El caso se centra en el hogar “Nido de Águilas”, ubicado en la localidad de La Capilla. La investigación está a cargo de la Fiscalía N.º 8 de Berazategui, encabezada por el fiscal Ernesto Daniel Ichazo, y se inició tras la denuncia de uno de los menores.
Imágenes del hogar.
Según surge de la causa, los chicos eran obligados a realizar trabajos físicos extremadamente exigentes para su edad. Entre las tareas, debían preparar cemento, levantar piedras y maderas, realizar trabajos de albañilería, cortar cañas con machetes y mantener el predio. Las jornadas se extendían durante todo el día, incluso bajo la lluvia o en condiciones climáticas adversas.
Además, los menores eran forzados a encargarse del cuidado de animales en condiciones insalubres, incluyendo la limpieza de los desechos de más de 30 perros y caballos, utilizando carretillas y sin supervisión adecuada.
El esquema incluía castigos severos: si se negaban a cumplir las tareas, podían ser privados de alimento o expulsados al exterior durante la noche o en jornadas de frío. También se registraron situaciones de abandono sanitario, ya que los menores debían trabajar incluso estando enfermos y sin recibir atención médica.
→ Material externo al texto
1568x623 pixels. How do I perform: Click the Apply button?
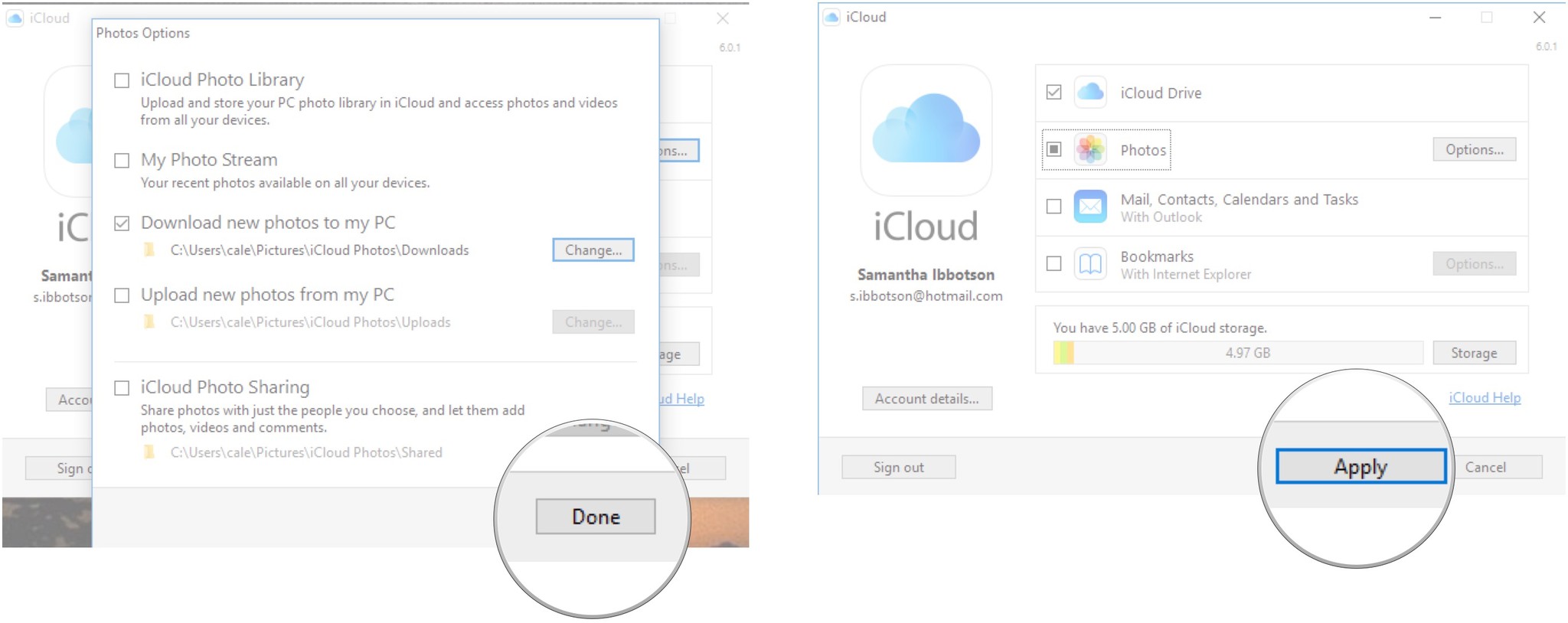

Los investigadores detectaron hacinamiento, falta de higiene, alimentación deficiente y una vulneración total de derechos básicos. En algunos casos, los chicos dormían junto a perros y tenían prohibido mantener contacto con vecinos o personas externas, lo que impedía que se conociera lo que ocurría dentro del lugar.
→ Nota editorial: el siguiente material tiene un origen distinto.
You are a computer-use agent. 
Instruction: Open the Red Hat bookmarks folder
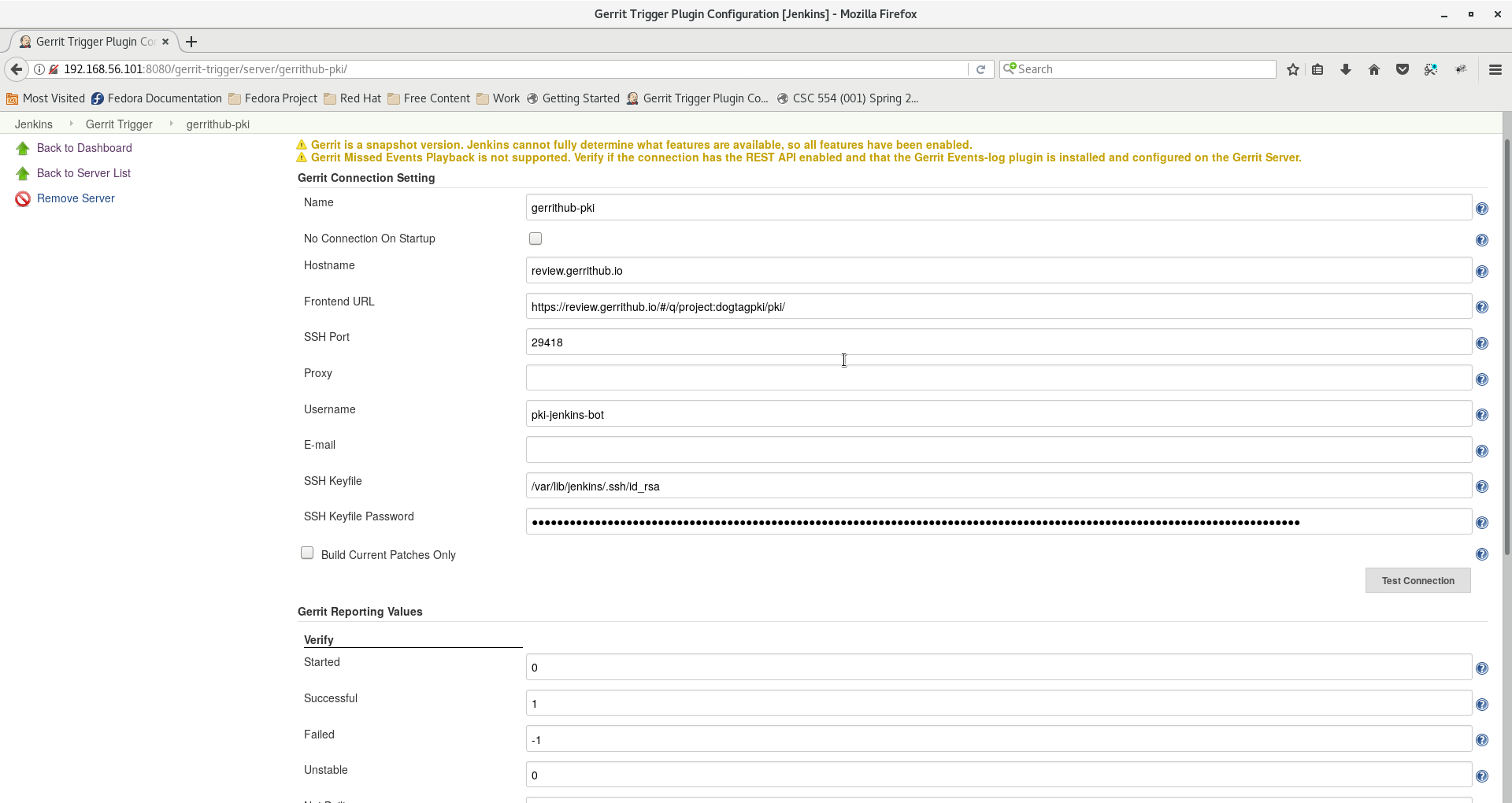352,98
A esto se suma que muchos de los menores no asistían regularmente a la escuela, profundizando el deterioro de su situación y consolidando un esquema de aislamiento.
Durante los allanamientos, realizados por el área de Cibercrimen contra las Infancias y delitos conexos a la trata de personas de la Policía bonaerense, se secuestraron celulares, computadoras y documentación relevante. Las responsables del hogar fueron detenidas e indagadas, aunque se negaron a declarar.
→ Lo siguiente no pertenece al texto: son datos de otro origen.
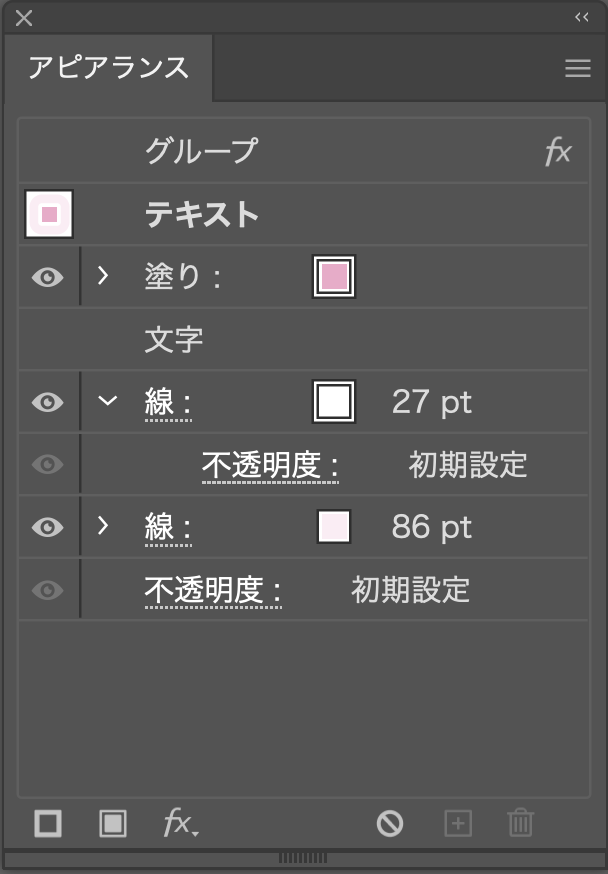Click the Add New Stroke icon

point(48,823)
Uno de los puntos más graves de la investigación apunta a un posible encubrimiento agravado por parte de dos funcionarias del Servicio Zonal de Protección y Promoción de los Derechos de Niños, Niñas y Adolescentes de La Matanza.
Según consta en la causa, habrían utilizado información interna para alertar a las responsables del hogar sobre inspecciones judiciales. Incluso, una de ellas habría enviado mensajes anticipando operativos y brindando detalles clave para permitir la eliminación de pruebas y el acondicionamiento del lugar antes de los procedimientos.